Howard met Wilson while playing at a Nashville blues club. "She used to work there, so every once in a while she'd sit in and sing," he recalls. "She is a spectacular talent, of course, but I don't think anyone expected her to come up this fast. For the first four months of the tour, she was still locked into doing some shows that had been booked before anyone knew she was going to have a hit. So one night we'd play for 50,000 people, and the next night we'd do some little place in Kentucky where they were expecting 1,000 people at most. But 15,000 came, and they had to shut down the Interstate exit!"
Wilson's debut record, Here for the Party, went on to sell more than four million copies. "It's a phenomenal thing when a new artist hits that way," reflects Laravea. "It doesn't happen very often in any genre. The one song really kick-started it, but the integrity of the whole record was what kept it going. And the band was good, and kept getting better--you have to do that, you're being tested every day." Apparently Howard passed the test. He was soon appointed bandleader and toured the world twice with Gretchen.
Laravea chose a Yamaha AW16G digital audio workstation to capture song ideas and cut demos on the road. "The great thing about a hardware piece like this is it's always ready to go," he says. "I found that I could set the whole thing up in two minutes. I'd set up in the back of the bus with just the AW16G, headphones and a microphone. I might do a keyboard part on top of one of the builtin drumbeats, and do a vocal part on top of that, and then get one of my buddies to come over and do a guitar part."

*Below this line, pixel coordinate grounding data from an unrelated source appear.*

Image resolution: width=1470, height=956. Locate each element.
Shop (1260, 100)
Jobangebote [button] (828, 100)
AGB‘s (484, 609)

The beauty of the AW16G, Howard notes, lies in its flexibility as well as its ease of use. "You can burn an audio CD of your project or make CD data backups. You can even use it as a mixer if you want. You can record your band live on just two tracks, or spread everything over eight channels--it has 16 tracks total, plus lots of virtual tracks. You can do several takes and then choose the one you want. What a great piece--it just rips it up! Sonically, it's good enough to cut a whole record with."
After so many years on the road, Laravea has decided to give up the touring life in order to focus on sessions in his adopted home of Nashville. "I'm on the new Big & Rich record," he says. "I'm really proud of that! And I'm also on the live tracks of Gretchen Wilson's latest record, All Jacked Up." He also recently won the Blues Keyboard Player of the Year award from the Music City Blues Society.
"Here in Nashville, it's kind of unusual to do sessions and also go on the road," notes Howard. "The country scene is different from the rock scene in that regard. The road bands very rarely get to play on the artists' records, and there's a different set of chops for session players--you need to know how to read Nashville number charts, for example. Every producer tends to always work with the same team of musicians, guys he knows can deliver a hit. But, coming from the rock world, I don't get hung up on distinctions like that. I just love to play!"